Your assignment –
All entries must be transcribed exactly, down to the last character.

Information –
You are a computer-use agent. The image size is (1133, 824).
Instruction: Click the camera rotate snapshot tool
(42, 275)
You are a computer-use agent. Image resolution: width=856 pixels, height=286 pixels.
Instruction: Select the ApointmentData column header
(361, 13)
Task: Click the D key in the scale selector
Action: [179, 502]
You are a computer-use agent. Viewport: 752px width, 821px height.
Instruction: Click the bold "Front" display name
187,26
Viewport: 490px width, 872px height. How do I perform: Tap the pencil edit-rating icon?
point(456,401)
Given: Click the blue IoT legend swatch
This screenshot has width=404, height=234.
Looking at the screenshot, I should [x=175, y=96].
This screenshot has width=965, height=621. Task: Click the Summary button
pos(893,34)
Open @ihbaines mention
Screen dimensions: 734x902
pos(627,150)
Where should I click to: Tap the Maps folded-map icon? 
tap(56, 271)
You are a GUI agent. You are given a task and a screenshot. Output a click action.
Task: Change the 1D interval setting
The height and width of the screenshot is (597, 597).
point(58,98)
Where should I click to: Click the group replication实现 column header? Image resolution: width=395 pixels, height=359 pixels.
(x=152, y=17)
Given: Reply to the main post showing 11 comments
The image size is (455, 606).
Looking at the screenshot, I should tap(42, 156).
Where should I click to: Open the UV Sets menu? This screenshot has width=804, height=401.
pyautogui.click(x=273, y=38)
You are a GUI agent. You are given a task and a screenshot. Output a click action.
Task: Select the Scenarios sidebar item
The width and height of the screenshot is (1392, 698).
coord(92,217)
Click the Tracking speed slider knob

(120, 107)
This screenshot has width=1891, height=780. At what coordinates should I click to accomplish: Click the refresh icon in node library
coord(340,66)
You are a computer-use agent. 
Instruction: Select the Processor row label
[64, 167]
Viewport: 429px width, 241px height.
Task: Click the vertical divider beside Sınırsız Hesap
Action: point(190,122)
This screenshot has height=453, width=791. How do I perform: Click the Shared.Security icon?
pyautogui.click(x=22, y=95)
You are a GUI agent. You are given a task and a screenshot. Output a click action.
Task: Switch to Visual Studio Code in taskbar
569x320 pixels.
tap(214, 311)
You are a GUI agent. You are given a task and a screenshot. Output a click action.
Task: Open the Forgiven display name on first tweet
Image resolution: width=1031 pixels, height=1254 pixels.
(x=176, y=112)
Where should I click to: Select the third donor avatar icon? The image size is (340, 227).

Exercise output –
You are a computer-use agent. The image size is (1133, 824).
Instruction: Click the camera rotate snapshot tool
(42, 275)
You are a computer-use agent. Image resolution: width=856 pixels, height=286 pixels.
Instruction: Select the ApointmentData column header
(361, 13)
Task: Click the D key in the scale selector
Action: [179, 502]
You are a computer-use agent. Viewport: 752px width, 821px height.
Instruction: Click the bold "Front" display name
187,26
Viewport: 490px width, 872px height. How do I perform: Tap the pencil edit-rating icon?
point(456,401)
Given: Click the blue IoT legend swatch
This screenshot has width=404, height=234.
Looking at the screenshot, I should [x=175, y=96].
This screenshot has width=965, height=621. Task: Click the Summary button
pos(893,34)
Open @ihbaines mention
Screen dimensions: 734x902
pos(627,150)
Where should I click to: Tap the Maps folded-map icon? 
tap(56, 271)
You are a GUI agent. You are given a task and a screenshot. Output a click action.
Task: Change the 1D interval setting
The height and width of the screenshot is (597, 597).
point(58,98)
Where should I click to: Click the group replication实现 column header? Image resolution: width=395 pixels, height=359 pixels.
(x=152, y=17)
Given: Reply to the main post showing 11 comments
The image size is (455, 606).
Looking at the screenshot, I should tap(42, 156).
Where should I click to: Open the UV Sets menu? This screenshot has width=804, height=401.
pyautogui.click(x=273, y=38)
You are a GUI agent. You are given a task and a screenshot. Output a click action.
Task: Select the Scenarios sidebar item
The width and height of the screenshot is (1392, 698).
coord(92,217)
Click the Tracking speed slider knob

(120, 107)
This screenshot has width=1891, height=780. At what coordinates should I click to accomplish: Click the refresh icon in node library
coord(340,66)
You are a computer-use agent. 
Instruction: Select the Processor row label
[64, 167]
Viewport: 429px width, 241px height.
Task: Click the vertical divider beside Sınırsız Hesap
Action: point(190,122)
This screenshot has height=453, width=791. How do I perform: Click the Shared.Security icon?
pyautogui.click(x=22, y=95)
You are a GUI agent. You are given a task and a screenshot. Output a click action.
Task: Switch to Visual Studio Code in taskbar
569x320 pixels.
tap(214, 311)
You are a GUI agent. You are given a task and a screenshot. Output a click action.
Task: Open the Forgiven display name on first tweet
Image resolution: width=1031 pixels, height=1254 pixels.
(x=176, y=112)
Where should I click to: Select the third donor avatar icon? The image size is (340, 227).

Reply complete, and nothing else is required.